Dataset entries:
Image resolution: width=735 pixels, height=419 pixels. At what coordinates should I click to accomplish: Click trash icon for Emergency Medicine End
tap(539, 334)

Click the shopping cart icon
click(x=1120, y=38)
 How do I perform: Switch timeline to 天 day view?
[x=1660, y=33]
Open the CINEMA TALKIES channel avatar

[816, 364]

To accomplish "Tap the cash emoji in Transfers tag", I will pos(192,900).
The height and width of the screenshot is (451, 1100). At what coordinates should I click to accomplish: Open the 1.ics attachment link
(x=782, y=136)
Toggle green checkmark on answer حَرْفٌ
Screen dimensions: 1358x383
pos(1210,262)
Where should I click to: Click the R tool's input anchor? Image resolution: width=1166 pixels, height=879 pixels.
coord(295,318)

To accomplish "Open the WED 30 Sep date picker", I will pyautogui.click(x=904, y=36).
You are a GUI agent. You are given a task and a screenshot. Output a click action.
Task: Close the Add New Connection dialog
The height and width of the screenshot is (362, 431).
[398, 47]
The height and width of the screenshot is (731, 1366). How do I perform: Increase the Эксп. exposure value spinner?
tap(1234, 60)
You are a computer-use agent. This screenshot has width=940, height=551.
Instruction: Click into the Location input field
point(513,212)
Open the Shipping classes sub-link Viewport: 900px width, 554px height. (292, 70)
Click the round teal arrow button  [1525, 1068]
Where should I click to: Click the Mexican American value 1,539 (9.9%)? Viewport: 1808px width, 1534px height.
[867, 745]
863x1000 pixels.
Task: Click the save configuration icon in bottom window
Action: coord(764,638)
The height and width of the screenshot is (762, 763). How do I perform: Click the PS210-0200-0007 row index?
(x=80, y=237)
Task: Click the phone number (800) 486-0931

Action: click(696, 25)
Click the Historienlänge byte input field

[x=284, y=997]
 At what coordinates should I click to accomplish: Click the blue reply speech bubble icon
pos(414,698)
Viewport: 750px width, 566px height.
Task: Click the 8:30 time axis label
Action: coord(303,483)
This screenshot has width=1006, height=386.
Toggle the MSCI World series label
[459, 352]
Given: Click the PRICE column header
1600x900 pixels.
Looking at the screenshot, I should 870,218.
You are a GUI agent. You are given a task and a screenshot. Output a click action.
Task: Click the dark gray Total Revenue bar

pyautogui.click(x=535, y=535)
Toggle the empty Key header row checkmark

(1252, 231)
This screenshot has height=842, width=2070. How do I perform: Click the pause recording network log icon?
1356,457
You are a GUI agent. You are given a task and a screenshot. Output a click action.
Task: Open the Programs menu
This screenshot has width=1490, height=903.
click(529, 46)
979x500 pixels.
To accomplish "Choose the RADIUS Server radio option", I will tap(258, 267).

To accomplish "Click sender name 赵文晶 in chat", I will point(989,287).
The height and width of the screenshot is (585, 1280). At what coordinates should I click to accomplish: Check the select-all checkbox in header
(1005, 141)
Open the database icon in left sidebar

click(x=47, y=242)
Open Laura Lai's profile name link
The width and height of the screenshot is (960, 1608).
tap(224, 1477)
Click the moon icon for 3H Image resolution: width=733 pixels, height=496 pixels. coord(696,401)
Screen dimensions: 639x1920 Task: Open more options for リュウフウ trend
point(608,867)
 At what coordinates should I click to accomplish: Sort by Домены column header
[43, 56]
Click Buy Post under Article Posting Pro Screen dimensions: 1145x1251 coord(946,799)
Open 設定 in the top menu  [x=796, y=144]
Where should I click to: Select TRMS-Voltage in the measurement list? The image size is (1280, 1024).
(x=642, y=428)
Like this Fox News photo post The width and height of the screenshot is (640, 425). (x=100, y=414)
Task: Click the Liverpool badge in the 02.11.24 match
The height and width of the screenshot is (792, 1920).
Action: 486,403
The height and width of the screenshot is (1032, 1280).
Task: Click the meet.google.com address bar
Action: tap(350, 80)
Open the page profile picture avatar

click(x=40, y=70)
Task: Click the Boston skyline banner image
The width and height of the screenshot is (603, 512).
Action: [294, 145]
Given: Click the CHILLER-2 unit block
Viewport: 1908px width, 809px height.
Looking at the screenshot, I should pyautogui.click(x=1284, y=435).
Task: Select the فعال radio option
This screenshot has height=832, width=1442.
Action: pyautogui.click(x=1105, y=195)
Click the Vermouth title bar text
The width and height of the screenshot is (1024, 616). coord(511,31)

• _EXERCISE DESCRIPTION_
Search the entries for the word "menu" and show every line that has it.

• _EXERCISE RESPONSE_
Task: Open the Programs menu
Open 設定 in the top menu  [x=796, y=144]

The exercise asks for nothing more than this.